# What time of year to go to Banff?



## darcy (Jul 25, 2007)

I would like to schedule a week in the Banff area sometime in the next couple of years.  I assume the best temps (and the most people) are during the June/July/August timeframe.  But it will be easier for me to get there in September...will all of the park features and area attractions still be open?  How early does snow arrive at that latitude and elevation?  We will want to do lots of outdoor/active stuff, so I don't want to be too limited if we can help it.

Thanks!
Megan


----------



## eal (Jul 25, 2007)

September is beautiful in the Canadian Rockies.  Of course at high elevations you can get snow at any time of the year but the cold weather usually stays away until mid-November.

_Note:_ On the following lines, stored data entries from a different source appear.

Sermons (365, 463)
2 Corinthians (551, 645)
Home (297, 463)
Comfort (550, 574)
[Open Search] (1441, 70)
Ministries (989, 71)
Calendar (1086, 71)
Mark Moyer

The only thing with September is that there is a big road race on the last weekend of the month that fills up all the hotels and restaurants.


----------



## darcy (Jul 26, 2007)

Thanks for the September info.  The currently available dates do span the last weekend of the month, I think.  I won't rule it out, but how does mid-May compare with respect to the typical weather?

Megan


----------



## darcy (Jul 26, 2007)

Following up to say that the rafting companies seem to run mid-May to mid-September, so that gives me a good idea of when I want to go.


----------



## Kauai Kid (Jul 26, 2007)

darcy said:


> Thanks for the September info.  The currently available dates do span the last weekend of the month, I think.  I won't rule it out, but how does mid-May compare with respect to the typical weather?
> 
> Megan



The first week of June in Yellowstone Country at 6000 feet this year gave us 70 degrees and clear, 33 degrees, windy, rain, sleet, & snow. Weather changed within just a few hours some days.   I'd think Banff would be similar if not a little colder in May.

Sterling
Cedar Park


----------



## Art (Jul 26, 2007)

Megan

We did some white water rafting on the Kicking Horse River when we were in Canmore the second week of July.  Apparently, there was a lot of snow last winter so there was a very high run-off this year.  As a result, not that it bothered us rookie rafters, the most extreme set of rapids was not yet open.  Our guide also implied that even the section we did had very high water just a few weeks previously.  Because of the glacial source of the water, we wore wet suits even though the air temperature was around 85 F.

I guess you should take this as a heads up that the September end of the season might be a better bet than the May end.

In terms of availability, the Sunset Resort in Canmore seems to show up in II 18 to 24 months ahead of check-in so now is the time to start watching for a 2009 week.  FWIW, we got our July week via an on-line search in February of 2006.

Art


----------